Material supplied =

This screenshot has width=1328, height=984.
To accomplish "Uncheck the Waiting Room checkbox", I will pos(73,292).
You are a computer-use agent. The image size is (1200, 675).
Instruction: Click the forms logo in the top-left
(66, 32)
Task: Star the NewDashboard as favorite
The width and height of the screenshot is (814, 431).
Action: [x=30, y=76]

* * *

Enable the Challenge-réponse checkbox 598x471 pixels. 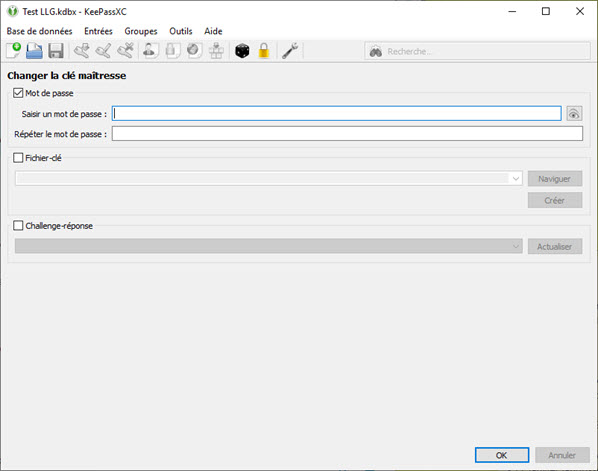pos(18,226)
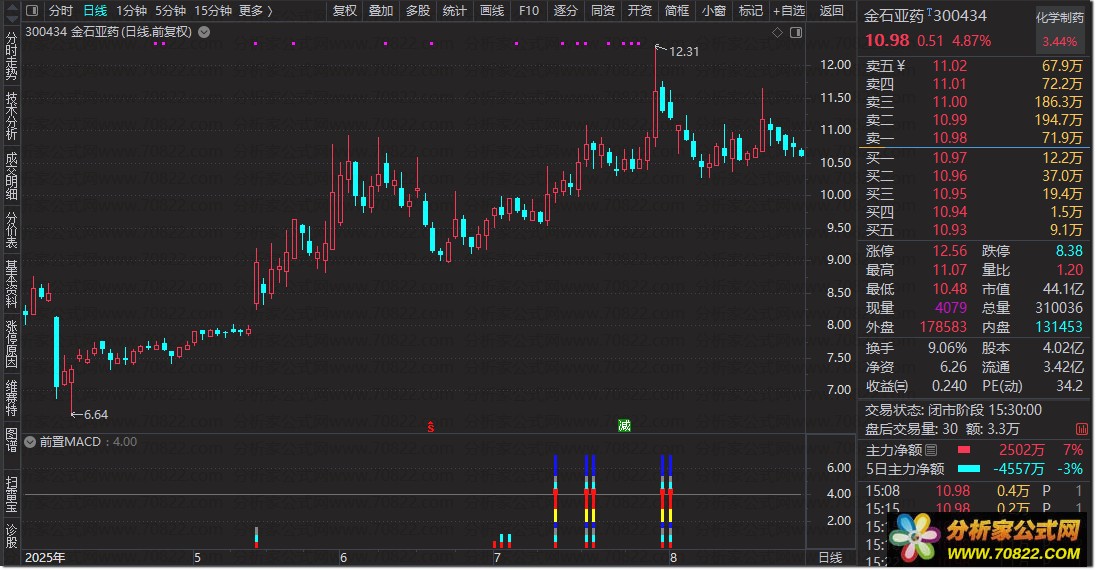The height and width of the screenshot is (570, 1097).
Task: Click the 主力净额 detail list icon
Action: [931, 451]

Given task =
Please rewrite the data between the lines holding "You are a computer-use" and "Action: [x=30, y=76]", inclusive, keeping the requests unchanged and multiplying each coordinate in the answers by 1.05, rounded to a whole number with halves going up. Give only those lines.

The solution =
You are a computer-use agent. The image size is (1200, 675).
Instruction: Click the forms logo in the top-left
(69, 34)
Task: Star the NewDashboard as favorite
The width and height of the screenshot is (814, 431).
Action: [x=32, y=80]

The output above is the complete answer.